Sunday, August 22, 2004

White couple --- Sunday (I)

Sometimes the day is just filled with stories. This was such a day.
It started out with a trip to my cousin's place in an out-of the way neighborhood. He and his wife moved there about a year ago. It's the first time I'm getting there by subway. I usually drive. The plan is to have brunch and then make our way to the baseball stadium in Baltimore. All sounds perfect except that I realize once on route that I have forgotten my notebook with their address in it. There is no time to come back home but I figure that I will find their house pretty easily as I should remember it from my previous visits.
The thing is: I don't.
Once there all the houses look similar and I am going back and forth on the block trying to jostle my memory. "I can't remember that window", "There was no turf on the stairs", "Their porch does not have any statue". It's hopeless and I figure that I should just ask on the street. Maybe they'll recognize the names.

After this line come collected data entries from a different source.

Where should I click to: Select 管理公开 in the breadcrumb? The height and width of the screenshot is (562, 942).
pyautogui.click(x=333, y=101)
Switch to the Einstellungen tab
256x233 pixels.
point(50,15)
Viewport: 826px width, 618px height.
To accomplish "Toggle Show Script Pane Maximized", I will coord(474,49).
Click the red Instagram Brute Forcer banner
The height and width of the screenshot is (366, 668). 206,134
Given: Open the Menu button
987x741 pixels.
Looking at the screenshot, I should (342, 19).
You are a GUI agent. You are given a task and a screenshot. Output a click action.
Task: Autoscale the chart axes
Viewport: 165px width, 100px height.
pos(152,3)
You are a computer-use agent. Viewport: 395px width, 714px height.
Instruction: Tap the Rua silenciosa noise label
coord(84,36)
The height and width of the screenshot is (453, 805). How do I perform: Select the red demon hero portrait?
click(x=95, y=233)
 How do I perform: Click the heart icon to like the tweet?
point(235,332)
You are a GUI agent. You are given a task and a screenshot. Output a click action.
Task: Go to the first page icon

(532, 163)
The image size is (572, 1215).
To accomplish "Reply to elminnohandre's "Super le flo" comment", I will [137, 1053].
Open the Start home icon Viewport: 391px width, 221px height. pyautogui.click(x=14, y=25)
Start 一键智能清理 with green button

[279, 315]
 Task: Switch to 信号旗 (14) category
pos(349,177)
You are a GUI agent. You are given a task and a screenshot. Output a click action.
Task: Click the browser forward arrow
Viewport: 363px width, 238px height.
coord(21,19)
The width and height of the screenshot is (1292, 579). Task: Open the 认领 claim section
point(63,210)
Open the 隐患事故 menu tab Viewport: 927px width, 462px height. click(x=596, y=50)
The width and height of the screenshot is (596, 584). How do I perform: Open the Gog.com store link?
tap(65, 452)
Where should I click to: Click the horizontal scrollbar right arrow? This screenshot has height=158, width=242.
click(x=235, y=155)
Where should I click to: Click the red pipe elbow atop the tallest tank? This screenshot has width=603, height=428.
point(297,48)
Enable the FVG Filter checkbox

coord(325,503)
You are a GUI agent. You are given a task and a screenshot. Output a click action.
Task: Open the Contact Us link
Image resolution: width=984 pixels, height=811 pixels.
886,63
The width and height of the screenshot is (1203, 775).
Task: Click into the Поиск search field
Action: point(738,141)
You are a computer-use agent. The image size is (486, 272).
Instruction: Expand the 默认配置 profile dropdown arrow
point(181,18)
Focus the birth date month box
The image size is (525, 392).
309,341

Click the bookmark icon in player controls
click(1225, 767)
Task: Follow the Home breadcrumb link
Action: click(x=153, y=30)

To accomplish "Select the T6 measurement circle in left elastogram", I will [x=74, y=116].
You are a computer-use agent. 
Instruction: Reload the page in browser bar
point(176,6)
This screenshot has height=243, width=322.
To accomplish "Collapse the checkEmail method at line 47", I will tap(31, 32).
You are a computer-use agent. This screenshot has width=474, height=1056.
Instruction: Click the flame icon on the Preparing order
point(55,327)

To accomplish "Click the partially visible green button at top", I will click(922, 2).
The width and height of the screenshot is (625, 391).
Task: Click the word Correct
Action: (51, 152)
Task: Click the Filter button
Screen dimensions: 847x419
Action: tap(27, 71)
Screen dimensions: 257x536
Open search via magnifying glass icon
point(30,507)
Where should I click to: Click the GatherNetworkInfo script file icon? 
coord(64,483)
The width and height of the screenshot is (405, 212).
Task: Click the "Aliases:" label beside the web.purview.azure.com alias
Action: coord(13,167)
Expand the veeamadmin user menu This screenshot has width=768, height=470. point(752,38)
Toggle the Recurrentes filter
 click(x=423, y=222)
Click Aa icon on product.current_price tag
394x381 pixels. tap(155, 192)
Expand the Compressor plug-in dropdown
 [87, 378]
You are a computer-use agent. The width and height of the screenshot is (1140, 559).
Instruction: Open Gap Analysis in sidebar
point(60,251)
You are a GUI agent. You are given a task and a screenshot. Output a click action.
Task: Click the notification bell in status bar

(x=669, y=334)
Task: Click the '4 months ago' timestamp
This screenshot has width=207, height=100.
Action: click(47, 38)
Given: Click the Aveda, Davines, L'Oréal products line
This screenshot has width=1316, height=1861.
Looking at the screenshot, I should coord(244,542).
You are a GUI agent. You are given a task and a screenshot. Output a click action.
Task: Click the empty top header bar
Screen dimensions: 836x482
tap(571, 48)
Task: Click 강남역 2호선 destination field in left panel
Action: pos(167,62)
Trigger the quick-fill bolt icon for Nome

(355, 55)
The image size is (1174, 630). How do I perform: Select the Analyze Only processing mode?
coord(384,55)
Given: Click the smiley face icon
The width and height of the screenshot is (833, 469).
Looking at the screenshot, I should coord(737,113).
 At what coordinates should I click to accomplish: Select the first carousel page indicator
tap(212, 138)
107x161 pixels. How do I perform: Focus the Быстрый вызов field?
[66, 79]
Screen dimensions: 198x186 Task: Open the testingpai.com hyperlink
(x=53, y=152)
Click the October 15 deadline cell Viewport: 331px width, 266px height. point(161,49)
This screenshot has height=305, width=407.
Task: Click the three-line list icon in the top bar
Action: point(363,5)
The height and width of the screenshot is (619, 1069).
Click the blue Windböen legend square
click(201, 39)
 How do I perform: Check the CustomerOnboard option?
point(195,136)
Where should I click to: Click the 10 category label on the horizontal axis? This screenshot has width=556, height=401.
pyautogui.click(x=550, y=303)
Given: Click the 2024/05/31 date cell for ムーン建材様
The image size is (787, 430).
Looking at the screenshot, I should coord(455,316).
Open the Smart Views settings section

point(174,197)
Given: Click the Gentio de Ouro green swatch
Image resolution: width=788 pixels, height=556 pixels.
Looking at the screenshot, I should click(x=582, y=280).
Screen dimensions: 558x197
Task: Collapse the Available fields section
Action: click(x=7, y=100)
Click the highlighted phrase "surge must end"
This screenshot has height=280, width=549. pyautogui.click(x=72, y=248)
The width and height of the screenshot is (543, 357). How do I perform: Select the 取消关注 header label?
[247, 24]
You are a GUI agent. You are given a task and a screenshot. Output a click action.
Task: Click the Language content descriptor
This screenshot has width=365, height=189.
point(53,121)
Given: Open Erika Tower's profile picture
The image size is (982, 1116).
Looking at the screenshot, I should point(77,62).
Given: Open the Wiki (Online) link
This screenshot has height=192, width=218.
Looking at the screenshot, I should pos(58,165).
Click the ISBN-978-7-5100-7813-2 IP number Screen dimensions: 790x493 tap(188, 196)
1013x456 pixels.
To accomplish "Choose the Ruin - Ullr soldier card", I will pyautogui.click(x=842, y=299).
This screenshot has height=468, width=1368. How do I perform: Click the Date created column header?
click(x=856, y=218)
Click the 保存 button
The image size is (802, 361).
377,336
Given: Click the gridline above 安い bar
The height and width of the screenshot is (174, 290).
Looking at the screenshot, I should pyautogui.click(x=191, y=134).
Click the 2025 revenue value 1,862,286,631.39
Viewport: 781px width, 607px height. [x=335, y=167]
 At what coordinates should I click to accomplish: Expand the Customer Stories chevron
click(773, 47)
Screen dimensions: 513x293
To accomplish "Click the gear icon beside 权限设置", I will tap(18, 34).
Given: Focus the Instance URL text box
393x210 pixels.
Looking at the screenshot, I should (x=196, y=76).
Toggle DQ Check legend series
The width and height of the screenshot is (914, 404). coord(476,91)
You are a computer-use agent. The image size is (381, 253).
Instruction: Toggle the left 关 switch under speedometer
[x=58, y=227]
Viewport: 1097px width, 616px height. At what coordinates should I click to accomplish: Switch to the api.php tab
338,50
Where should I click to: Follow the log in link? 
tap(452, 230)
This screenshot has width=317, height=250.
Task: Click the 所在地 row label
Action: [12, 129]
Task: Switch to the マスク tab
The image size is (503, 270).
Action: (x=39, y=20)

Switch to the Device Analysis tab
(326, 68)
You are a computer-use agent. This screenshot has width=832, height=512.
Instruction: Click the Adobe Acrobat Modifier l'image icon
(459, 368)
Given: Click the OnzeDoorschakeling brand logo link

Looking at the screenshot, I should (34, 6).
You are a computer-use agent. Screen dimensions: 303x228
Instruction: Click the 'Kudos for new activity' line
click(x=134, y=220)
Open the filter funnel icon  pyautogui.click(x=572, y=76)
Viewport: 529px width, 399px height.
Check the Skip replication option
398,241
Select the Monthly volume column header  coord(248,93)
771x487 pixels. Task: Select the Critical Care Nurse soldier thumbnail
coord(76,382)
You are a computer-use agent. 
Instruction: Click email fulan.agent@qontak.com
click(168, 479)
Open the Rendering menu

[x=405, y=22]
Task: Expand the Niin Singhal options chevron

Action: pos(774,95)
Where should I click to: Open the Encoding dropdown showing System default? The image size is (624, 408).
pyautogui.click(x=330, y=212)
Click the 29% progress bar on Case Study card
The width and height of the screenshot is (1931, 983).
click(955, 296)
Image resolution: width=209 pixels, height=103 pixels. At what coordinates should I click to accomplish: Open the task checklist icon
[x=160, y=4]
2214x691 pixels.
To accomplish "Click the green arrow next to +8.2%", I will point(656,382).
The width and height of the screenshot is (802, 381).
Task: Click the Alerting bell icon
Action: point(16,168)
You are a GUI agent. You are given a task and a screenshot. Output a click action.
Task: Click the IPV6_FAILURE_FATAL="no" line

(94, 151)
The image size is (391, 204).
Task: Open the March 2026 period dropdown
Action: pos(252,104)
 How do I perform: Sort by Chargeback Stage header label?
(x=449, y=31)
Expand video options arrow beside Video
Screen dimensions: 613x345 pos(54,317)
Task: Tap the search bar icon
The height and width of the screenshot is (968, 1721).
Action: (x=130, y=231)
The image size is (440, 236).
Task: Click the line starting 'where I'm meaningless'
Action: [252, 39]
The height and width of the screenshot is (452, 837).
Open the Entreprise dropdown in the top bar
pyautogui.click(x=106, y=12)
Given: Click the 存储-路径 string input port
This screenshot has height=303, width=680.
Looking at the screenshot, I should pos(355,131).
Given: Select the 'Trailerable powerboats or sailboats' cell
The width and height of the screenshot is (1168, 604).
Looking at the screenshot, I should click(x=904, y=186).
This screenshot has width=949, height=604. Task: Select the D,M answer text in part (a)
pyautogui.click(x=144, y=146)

I knock on one door. An old black woman comes slowly. She is walking with a cane and is wearing what looks like a night gown from a shiny fabric. "I am looking for the house of Curt and Jody E.?" I ask. I'm describing them as a white young couple.
The woman looks at me puzzled "There are no whites living in this street. At least none that I know of." She turns back to her living room. There are newspapers on the floor. I hear the TV.
I thank her and call another woman that I spot walking toward her car with two teenagers (her sons?). Same question. This time I mention race in the first sentence "I am looking for the house of a young white couple. Do you know where they live?" No hesitation. She points to a white door. I thank her and get there, look though the window door and realize that this isn't it: all is modern, posh, very urban. Definitely not there. I go back to the woman and tell her than I don't recognize the place. "Does the man drive a motorcycle?" she asks. "Not that I know". "So it's not him" she says, "this one is always on a bike". She leaves. I have to try again. From the first house on the street, I am knocking on every door. I learn that there are only two white couples on the block. I know that they have cats, that one of the guys drives a motorcycle, that one couple moved in really recently, that the other has been working on their house a lot. The house with the white door or the one with the green turf on the porch. Neither of them is that of my cousin. It's funny to be told bits and pieces of the lives of perfect strangers. Still no trace of my cousin's house. I am at a total loss until one man comes out with a phone book. I look up the address. It was the other block. My cousin is reading the paper outside, enjoying the warm weather on his porch.